First, they asked 264 subjects to rate the strength of their belief in both fictitious and well-known conspiracy theories on a scale of 1 to 9. Their belief in supernatural phenomena (like horoscopes and telepathy) was also ranked. Then the subjects participated in five different studies.
In the first, they were asked if they saw any patterns in a series of random coin tosses. In the second study they were asked to guess what the next coin toss would be after a series of random tosses (some were instructed to look for patterns, others not). "Perceiving patterns in randomly generated coin toss outcomes was significantly correlated with both measures of conspiracy beliefs, and with supernatural beliefs," the study authors write. "These findings are the first to directly suggest a relationship between belief in conspiracy theories and pattern perception, and conceptually replicate this relationship for supernatural beliefs."

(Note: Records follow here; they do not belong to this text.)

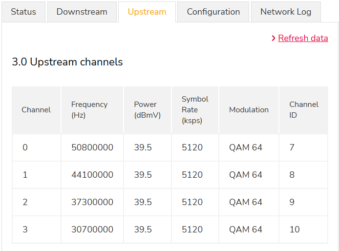Click the Symbol Rate (ksps) header
Viewport: 339px width, 251px height.
point(195,110)
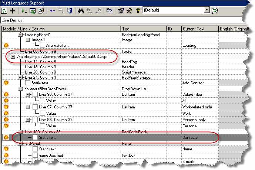The width and height of the screenshot is (255, 170).
Task: Check the AlternateText checkbox under Image1
Action: pyautogui.click(x=42, y=45)
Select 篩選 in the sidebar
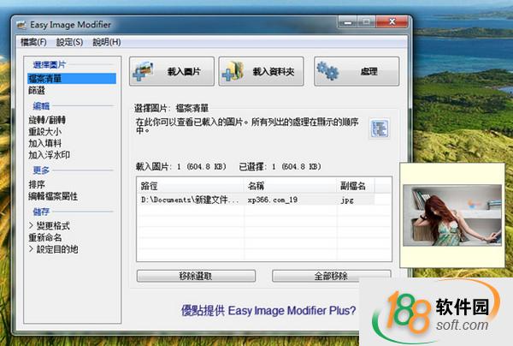Image resolution: width=513 pixels, height=346 pixels. click(37, 90)
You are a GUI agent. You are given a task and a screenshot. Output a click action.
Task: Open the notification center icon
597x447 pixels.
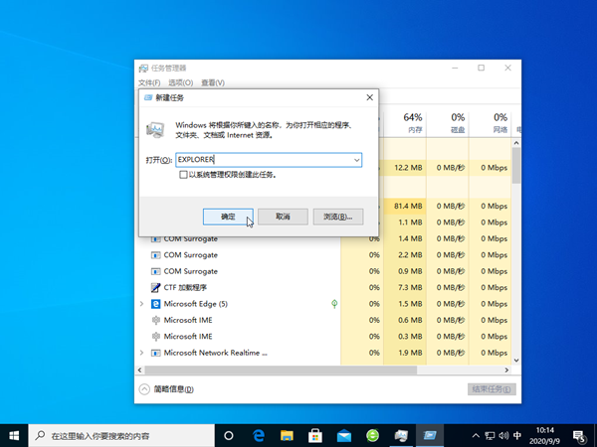[x=579, y=436]
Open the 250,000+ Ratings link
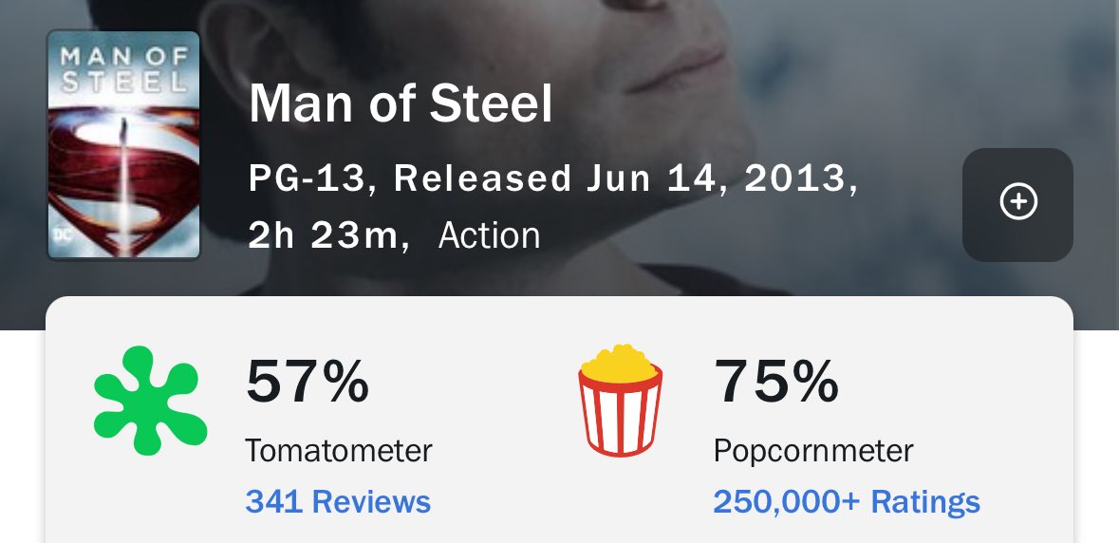This screenshot has height=543, width=1119. 847,501
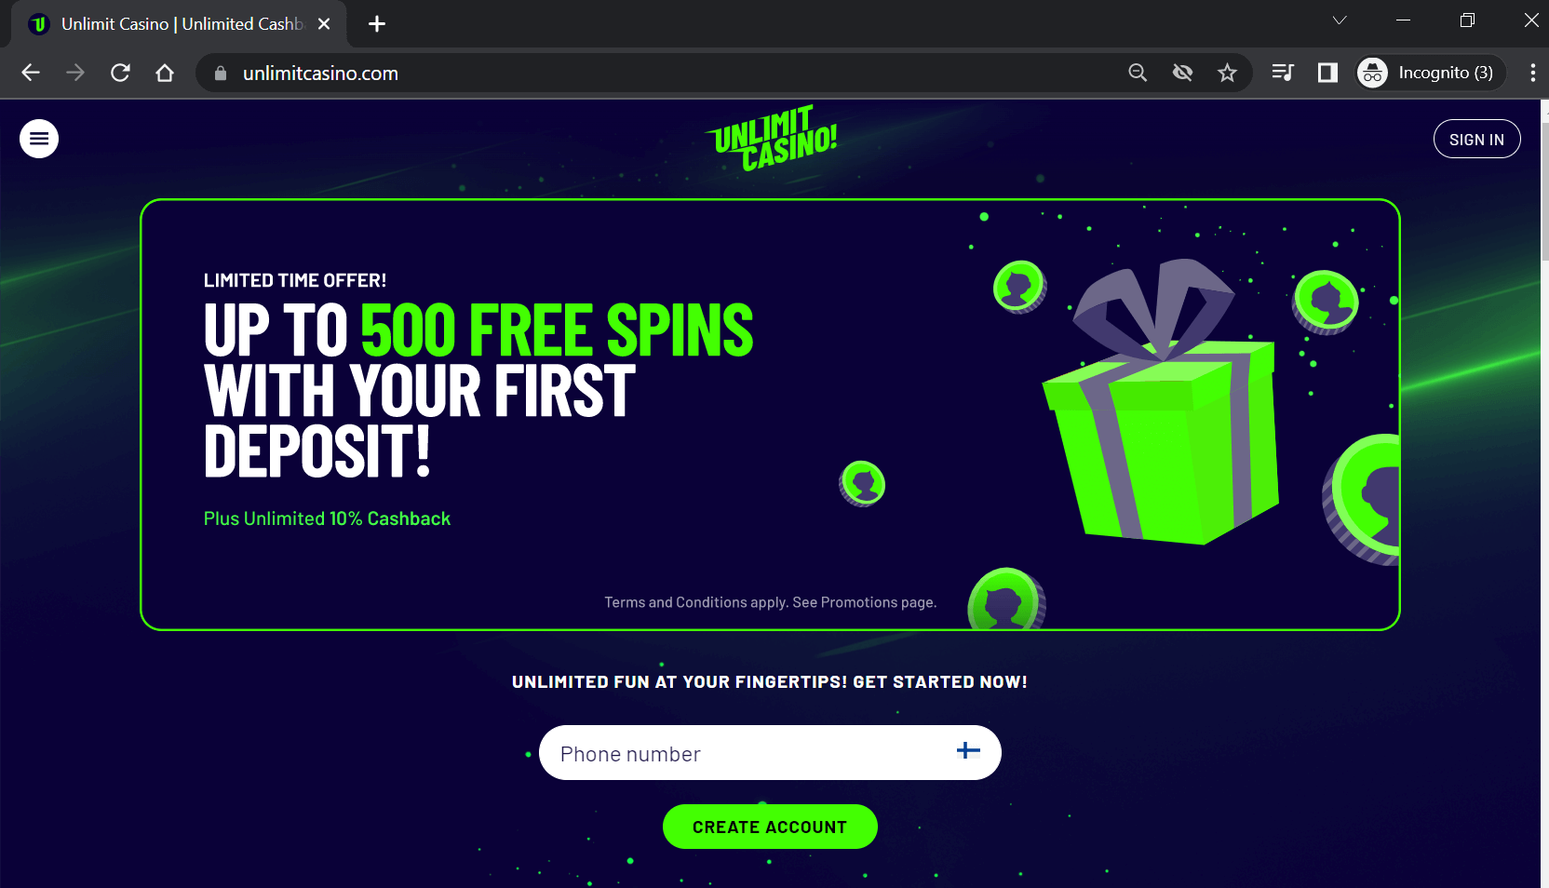Open the browser home page
This screenshot has height=888, width=1549.
pos(165,73)
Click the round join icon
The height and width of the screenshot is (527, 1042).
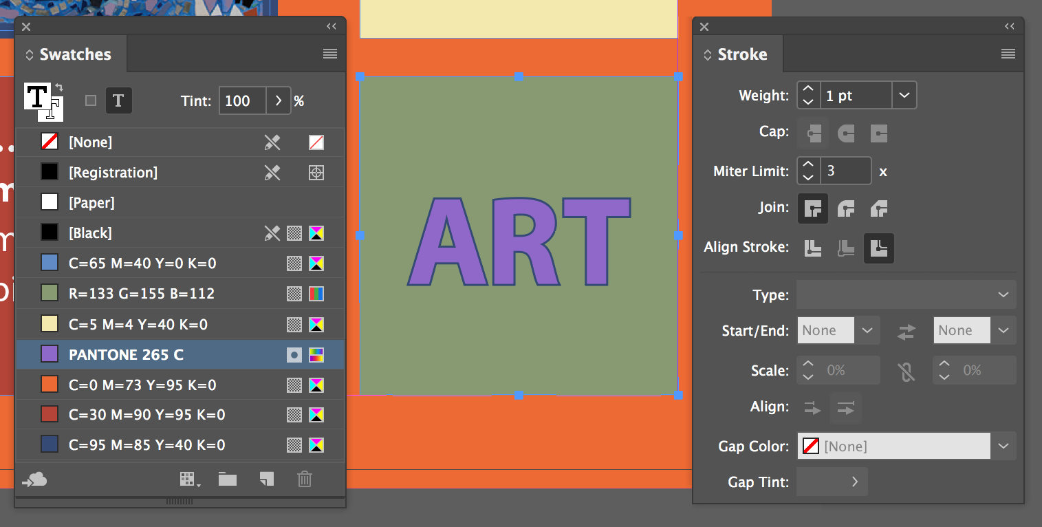pos(846,208)
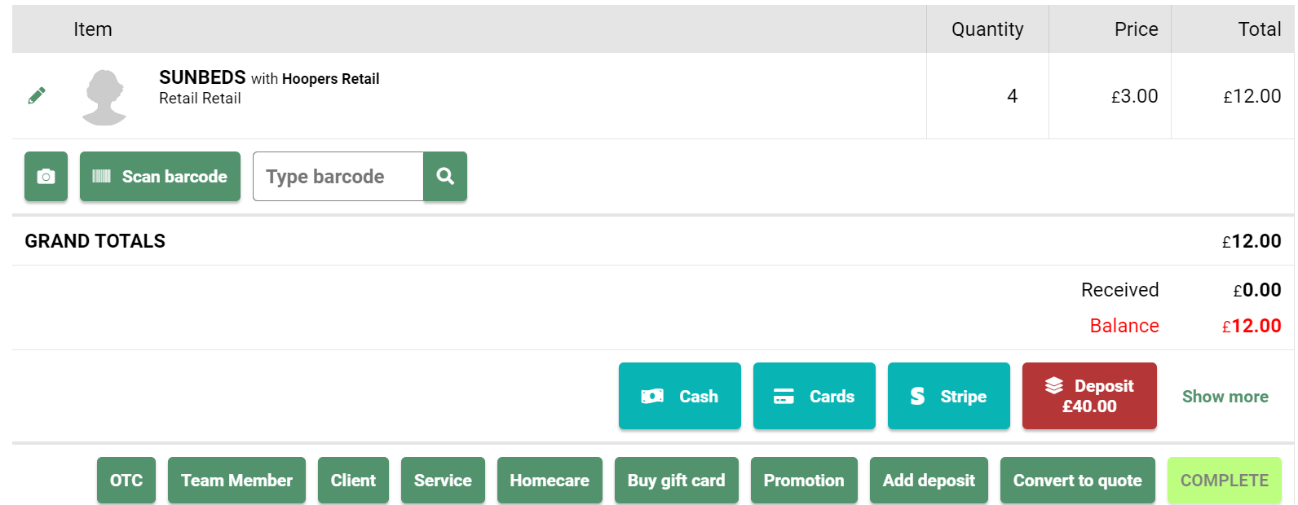The height and width of the screenshot is (505, 1298).
Task: Choose the Cards payment option
Action: tap(815, 396)
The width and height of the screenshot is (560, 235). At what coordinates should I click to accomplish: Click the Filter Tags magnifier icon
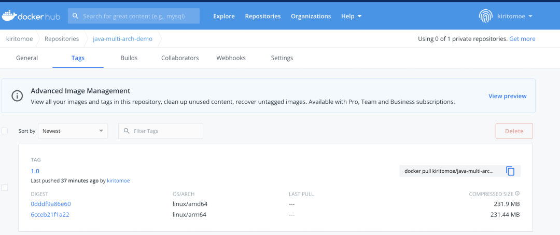127,131
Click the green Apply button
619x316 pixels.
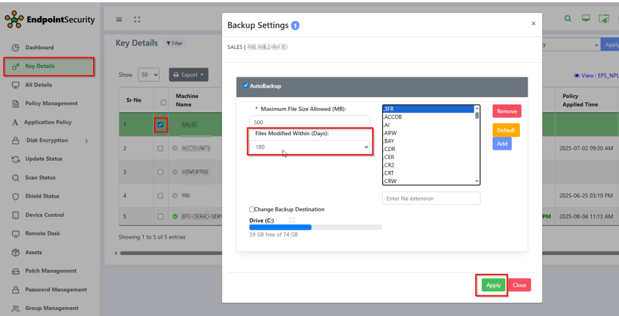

A third study found a link between irrational beliefs and perception of patterns in chaotic paintings, such as those by Jackson Pollack, known for his paint splatter art. In other words, people with greater belief in conspiracy theories and the supernatural saw more patterns in the art even though there weren't any.
Study 4 had the participants read either a conspiracist, skeptic or paranormal blog. The results showed that agreement with the conspiracist or paranormal blogs predicted pattern perception. And the fifth study manipulated an internet article on the NSA so there were two versions — one pro-conspiracy and the other anti-conspiracy. Those who read the pro-conspiracy version were more likely to see patterns in world events. These two studies showed how external influences affected people's perceptions. "Taken together, these findings support the assumption that illusory pattern perception is a basic cognitive aspect of the conspiracy and supernatural beliefs under investigation here," the authors write.
Now, regular old pattern perception is important for human behavior because it helps us understand the world by figuring out relationships, like drinking water helps with thirst, and being mean to someone will earn an unfriendly reaction. If we couldn't see any patterns, we'd be doomed to make the same mistakes over and over. It's when we see patterns where they aren't there that we may get into trouble.